= Text block =
◆ ◆ ◆ ◆ ◆ ◆ ◆

Four Ways IT Can Support an Organization’s Enterprise Risk Management (ERM) Efforts

By Augustine Doe, VP, Enterprise Risk Management , Network Health

Four Ways IT Can Support an Organizations ERM EffortsWith technology at the heart of every business line’s and support function’s ability to operate, IT can and should play a critical role in managing and monitoring any organization’s enterprise-wide risks.  Too often, different parts of an organization think about IT as separate and distinct from their own activities.  By viewing IT in this siloed way, the organization is robbed of both essential insights and a powerful partner in dealing with enterprise-wide risks.  In this article, we explore the four most important roles that IT should play in supporting an organization’s ERM efforts:

 

  • Assist in distilling IT anomalies to critical IT risks;
  • Serve as the frontline for the appropriate measurement of the impacts of IT risks;
  • Provide insights critical for implementing an effective cybersecurity risk- management program;
  • Partner with the organization’s Chief Risk Officer (CRO) to implement a robust cyber- incident response plan.

 

Assist in distilling IT anomalies to critical IT risks

As the organization conducts its enterprise-wide risk assessment, the assistance IT can provide in properly distilling IT anomalies to critical IT risks is crucial for implementing the right-size risk prevention, control, or finance plan.  Because risks lie in the eye of the beholder, not all the anomalies experienced by IT should be assumed to represent the organization’s IT risks.  A gap analysis ensures anomalies are properly vetted before being considered risks.  The distillation process should also make sure key aspects of IT risks such as risk drivers and triggers or initial manifestations of risks are not confused with or construed as the organization’s actual IT risks, as they should be dealt with differently than actual risks.

 

For instance, hacking attempts, phishing schemes, slow network response time, users’ inability to gain access to their accounts because hackers have changed account settings are not IT risks.  Rather, they point to an organization’s inability to conduct a particular function that may impact the organization’s ability to deliver on a specific strategic project or goal.  The risk is the potential for financial and/or operational loss resulting from that inability.

◆ ◆ ◆ ◆ ◆ ◆ ◆

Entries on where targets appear
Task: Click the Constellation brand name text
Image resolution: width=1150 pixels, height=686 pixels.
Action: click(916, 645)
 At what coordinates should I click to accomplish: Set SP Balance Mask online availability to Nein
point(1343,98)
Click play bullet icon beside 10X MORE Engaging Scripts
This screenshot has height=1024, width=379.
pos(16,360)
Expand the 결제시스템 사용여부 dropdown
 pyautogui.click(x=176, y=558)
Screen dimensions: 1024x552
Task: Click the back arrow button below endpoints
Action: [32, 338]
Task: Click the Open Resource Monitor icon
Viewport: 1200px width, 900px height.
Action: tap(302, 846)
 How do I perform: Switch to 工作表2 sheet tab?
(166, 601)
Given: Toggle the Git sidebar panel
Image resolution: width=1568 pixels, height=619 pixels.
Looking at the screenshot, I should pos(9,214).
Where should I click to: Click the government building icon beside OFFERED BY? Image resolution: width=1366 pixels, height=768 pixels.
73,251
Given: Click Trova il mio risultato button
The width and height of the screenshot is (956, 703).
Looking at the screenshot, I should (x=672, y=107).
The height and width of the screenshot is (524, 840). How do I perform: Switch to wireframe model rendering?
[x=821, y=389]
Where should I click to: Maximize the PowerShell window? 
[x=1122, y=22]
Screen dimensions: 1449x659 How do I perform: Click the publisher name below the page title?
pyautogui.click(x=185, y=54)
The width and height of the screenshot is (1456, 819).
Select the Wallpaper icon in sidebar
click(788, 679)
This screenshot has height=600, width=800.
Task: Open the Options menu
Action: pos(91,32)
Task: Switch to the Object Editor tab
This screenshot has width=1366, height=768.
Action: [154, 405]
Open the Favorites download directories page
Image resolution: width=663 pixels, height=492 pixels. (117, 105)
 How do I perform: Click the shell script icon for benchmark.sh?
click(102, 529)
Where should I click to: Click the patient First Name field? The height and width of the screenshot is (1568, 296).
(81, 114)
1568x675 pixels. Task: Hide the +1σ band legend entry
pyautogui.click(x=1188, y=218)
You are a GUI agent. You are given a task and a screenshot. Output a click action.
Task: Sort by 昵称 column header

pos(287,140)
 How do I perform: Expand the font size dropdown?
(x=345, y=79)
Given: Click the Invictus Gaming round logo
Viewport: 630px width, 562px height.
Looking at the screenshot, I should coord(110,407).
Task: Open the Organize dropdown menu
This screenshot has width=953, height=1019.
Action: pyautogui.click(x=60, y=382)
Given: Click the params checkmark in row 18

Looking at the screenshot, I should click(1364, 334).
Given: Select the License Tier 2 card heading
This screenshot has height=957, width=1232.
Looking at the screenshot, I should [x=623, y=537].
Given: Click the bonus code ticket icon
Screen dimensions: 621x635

◆ ◆ ◆ ◆ ◆ ◆ ◆

= Exercises =
1 - In the article on IT's role in enterprise risk management, what ensures anomalies are properly vetted before they are considered risks?
2 - Go on with the article on IT's role in enterprise risk management, starting after its final sentence.
These entries were taken from a different source than the article.

= Results by task =
1 - A gap analysis.

2 -
 

The head of IT, generally the Chief Information Officer (CIO), should work closely with the organization’s CRO to ensure that IT risks are correctly identified and consolidated.  In the absence of such distillation, the organization’s IT risk control or prevention efforts may target activities that are not actual risks.  Also, such confusion may lead to the implementation of ineffective or inappropriate risk control or prevention measures.  Once the distillation process is complete, each risk’s probability and impacts (financial and operational) should be measured.  This would allow the organization to implement the appropriate risk prevention, control and/or finance plans to manage and monitor each risk.

 

Serve as the frontline for the appropriate measurement of the impacts of IT risks

As the in-house technology expert, the CIO should be responsible for any measurement and communication of the impacts of IT risks.  The CIO should work with the CRO to determine the appropriate metrics for tracking and managing key aspects of each IT risk.  (These should include metrics to track changing aspects of risk drivers, financial impact, operational impact, and probability of risk, as illustrated in the figure below.)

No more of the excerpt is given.